In 1991, her ground-breaking report about University of Oklahoma Law Professor Anita Hill's allegations of sexual harassment by Judge Clarence Thomas led the Senate Judiciary Committee to re-open Thomas's Supreme Court confirmation hearings to consider Hill's charges. NPR received the prestigious George Foster Peabody Award for its gavel-to-gavel coverage — anchored by Totenberg — of both the original hearings and the inquiry into Anita Hill's allegations, and for Totenberg's reports and exclusive interview with Hill.
That same coverage earned Totenberg additional awards, including the Long Island University George Polk Award for excellence in journalism; the Sigma Delta Chi Award from the Society of Professional Journalists for investigative reporting; the Carr Van Anda Award from the Scripps School of Journalism; and the prestigious Joan S. Barone Award for excellence in Washington-based national affairs/public policy reporting, which also acknowledged her coverage of Justice Thurgood Marshall's retirement.

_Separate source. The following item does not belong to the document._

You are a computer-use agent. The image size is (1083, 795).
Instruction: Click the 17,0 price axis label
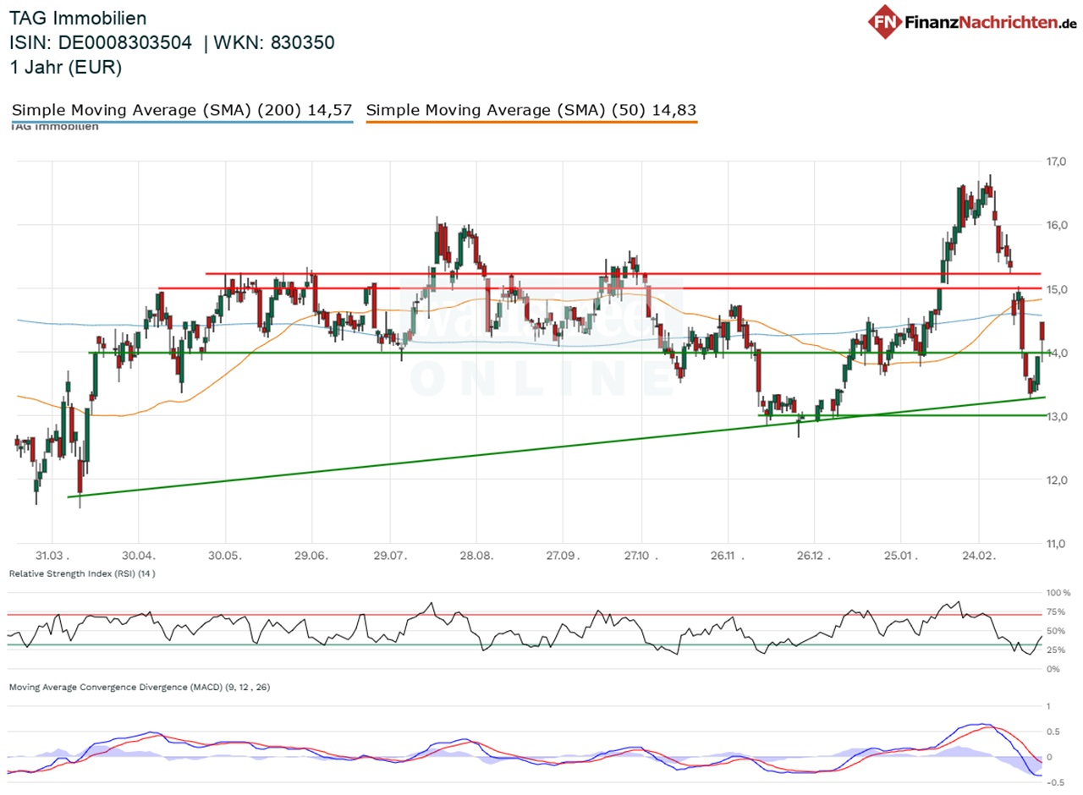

Totenberg was named Broadcaster of the Year and honored with the 1998 Sol Taishoff Award for Excellence in Broadcasting from the National Press Foundation. She is the first radio journalist to receive the award. She is also the recipient of the American Judicature Society's first-ever award honoring a career body of work in the field of journalism and the law. In 1988, Totenberg won the Alfred I. duPont-Columbia University Silver Baton for her coverage of Supreme Court nominations. The jurors of the award stated, "Ms. Totenberg broke the story of Judge (Douglas) Ginsburg's use of marijuana, raising issues of changing social values and credibility with careful perspective under deadline pressure."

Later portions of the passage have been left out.